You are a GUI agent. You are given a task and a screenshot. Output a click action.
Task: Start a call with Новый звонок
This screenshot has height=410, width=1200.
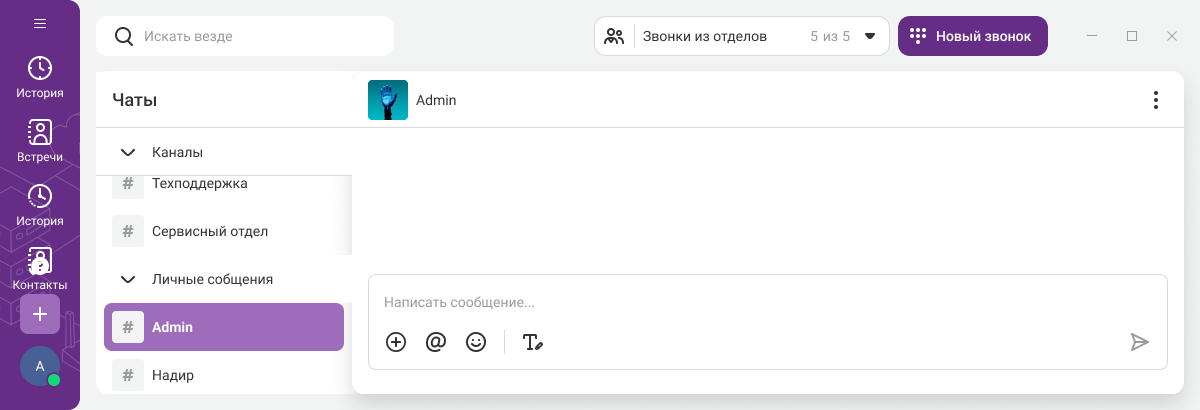[972, 36]
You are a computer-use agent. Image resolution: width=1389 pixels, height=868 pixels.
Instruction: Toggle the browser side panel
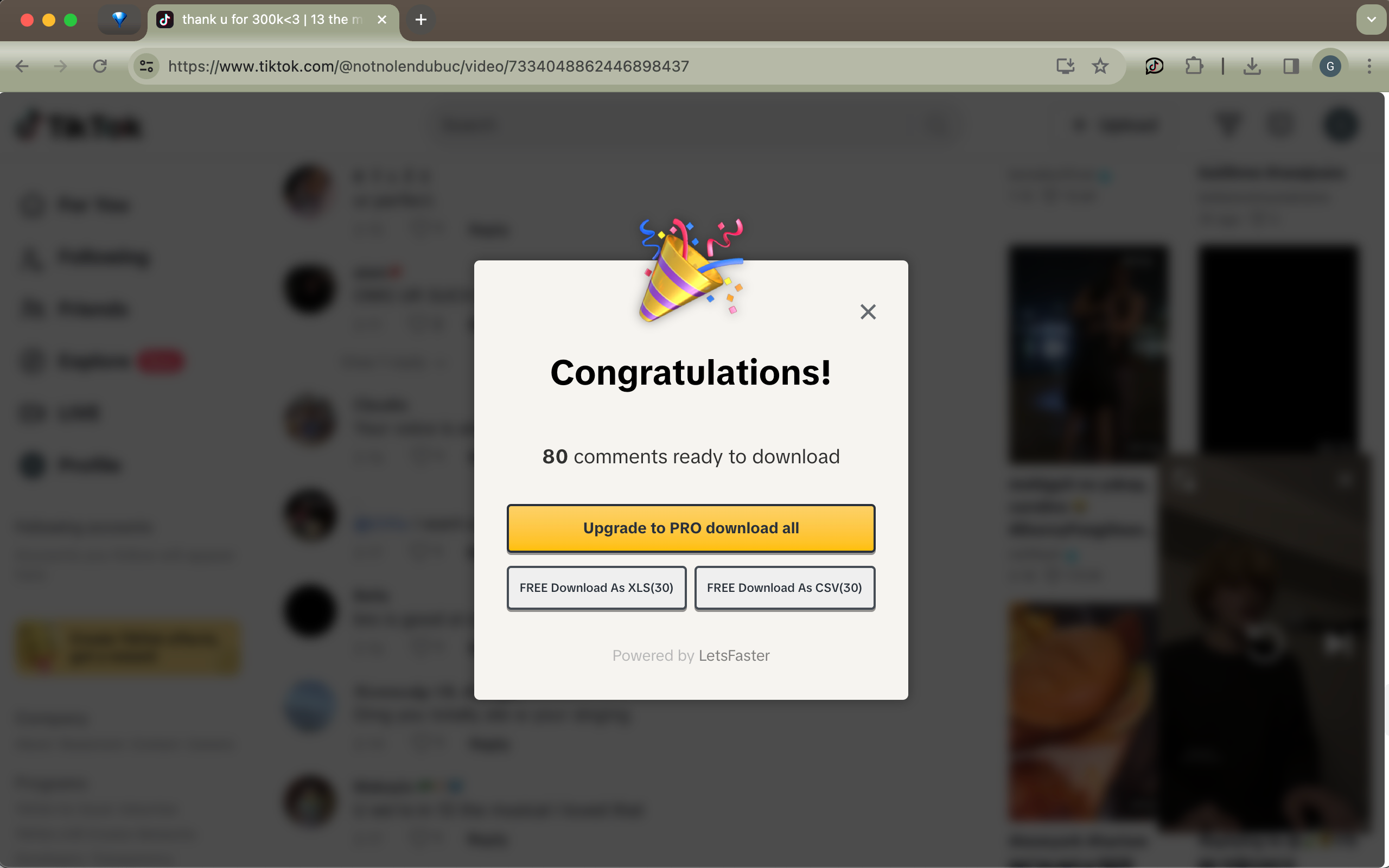(1291, 67)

→ What needs to be done: Setting the pictures aside, return exactly the lines from the line with "Task: Start a call with Новый звонок" through the last line of the listing above.

→ Finished exercise:
Task: Start a call with Новый звонок
This screenshot has height=410, width=1200.
[972, 36]
You are a computer-use agent. Image resolution: width=1389 pixels, height=868 pixels.
Instruction: Toggle the browser side panel
(1291, 67)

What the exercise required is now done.